From the front of the room, a pair of dark, avian eyes was watching him. Magister Valerius had gone utterly still. His head was tilted, his gaze fixed not on the ruined rune, but on Liam's hand, then on his face. There was no anger in his expression. Only a deep, piercing curiosity, the look of a scholar presented with a fascinating and unprecedented anomaly.
He saw everything. Liam was sure of it. He saw the frost, the failure, the panic.
Valerius blinked slowly, then turned his attention to another student who was asking a question, deliberately breaking his gaze. But the moment of scrutiny had been long enough. Liam felt exposed, his secret laid bare under that inteligent, predatory stare.
The rest of the period was a special kind of torture. Liam kept his hands in his lap, refusing to touch anything else. Leo, bless him, spent the time trying to theorize how a "mis-channeling" could have caused a localized freezing effect, his curiosity overriding his confusion.
When the bell rang, Liam was the first one out the door, not waiting for Leo. He needed air. He needed to be away from the pressure, from the expectations, from the terrifyingly perceptive teachers and the students who could all do the one thing that defined their world.
He stumbled into a small, deserted courtyard nestled between two wings of the academy, gulping in the cool afternoon air. He leaned against a sun-warmed stone wall, sliding down to sit on the ground, and dropped his head into his hands.
He couldnt do it. He couldnt cycle mana. He couldnt inscribe runes. He couldnt even perform the most basic exercise without breaking it. The Empress's ultimatum echoed in his mind: pass your classes, advance your core. It wasnt a challenge; it was a death sentence with a one-year timer, a cruel joke played on a boy who was fundamentaly, magically broken.

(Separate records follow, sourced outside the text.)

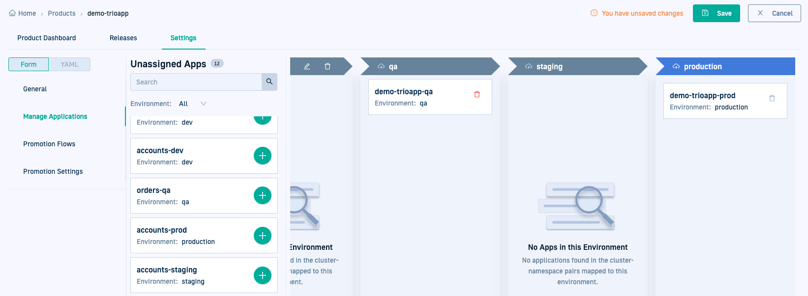The height and width of the screenshot is (296, 808).
Task: Open the Releases tab
Action: pyautogui.click(x=123, y=38)
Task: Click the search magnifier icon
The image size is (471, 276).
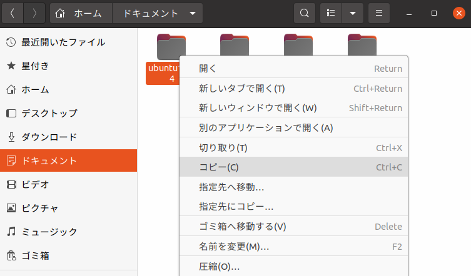Action: pyautogui.click(x=304, y=13)
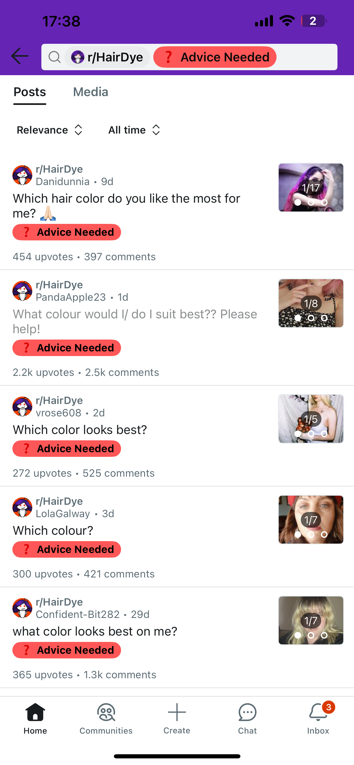Switch to the Media tab

(x=91, y=92)
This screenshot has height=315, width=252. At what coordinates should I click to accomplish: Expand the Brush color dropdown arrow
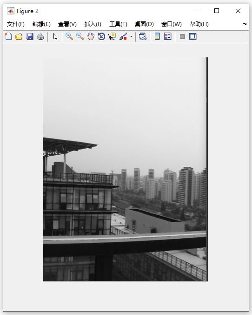click(131, 36)
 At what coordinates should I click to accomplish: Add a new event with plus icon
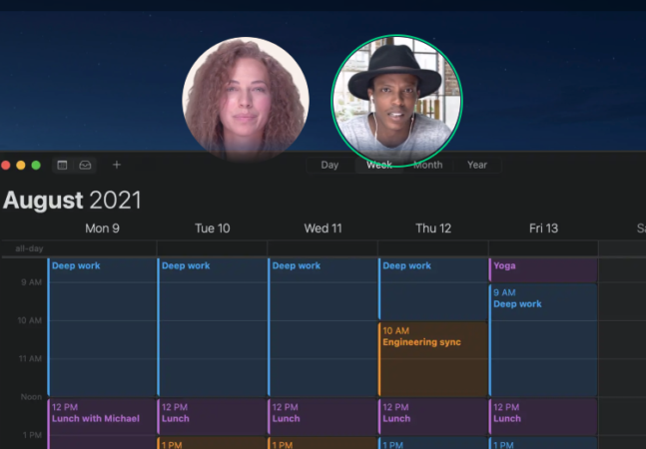click(117, 165)
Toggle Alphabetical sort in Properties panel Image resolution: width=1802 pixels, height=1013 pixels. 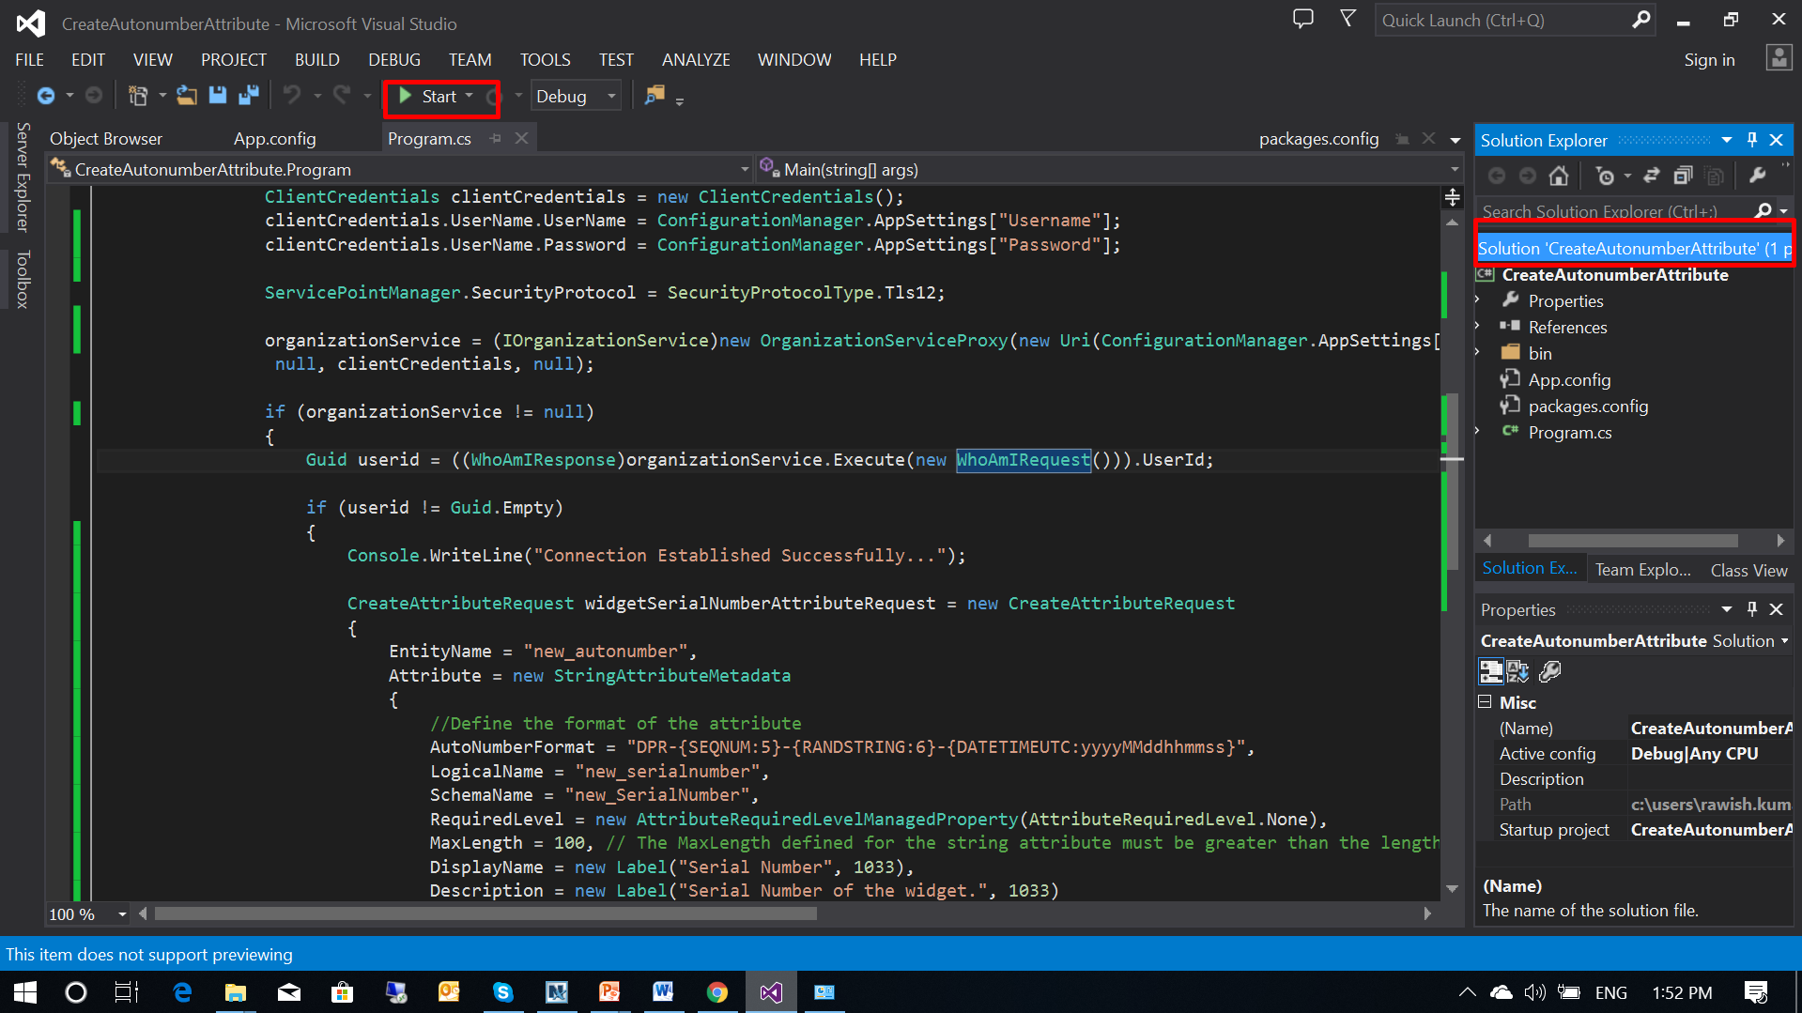1518,671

The sound of soft, measured footsteps on gravel made him freeze. He looked up, expecting Leo, or worse, Valerius.
It was Fenrir.
The Beastkin stood a few paces away, his arms crossed, his tail swishing slowly behind him. He looked down at Liam, his golden eyes unreadable.
"Rough first day?" he asked, his low rumble of a voice devoid of mockery.
Liam could only nod, to weary to even be afraid anymore.
Fenrir was silent for a moment, his gaze sweeping over the empty courtyard. Then he spoke, his words simple and devastatingly direct.
"Your magic," he said. "It doesnt work like ours, does it?"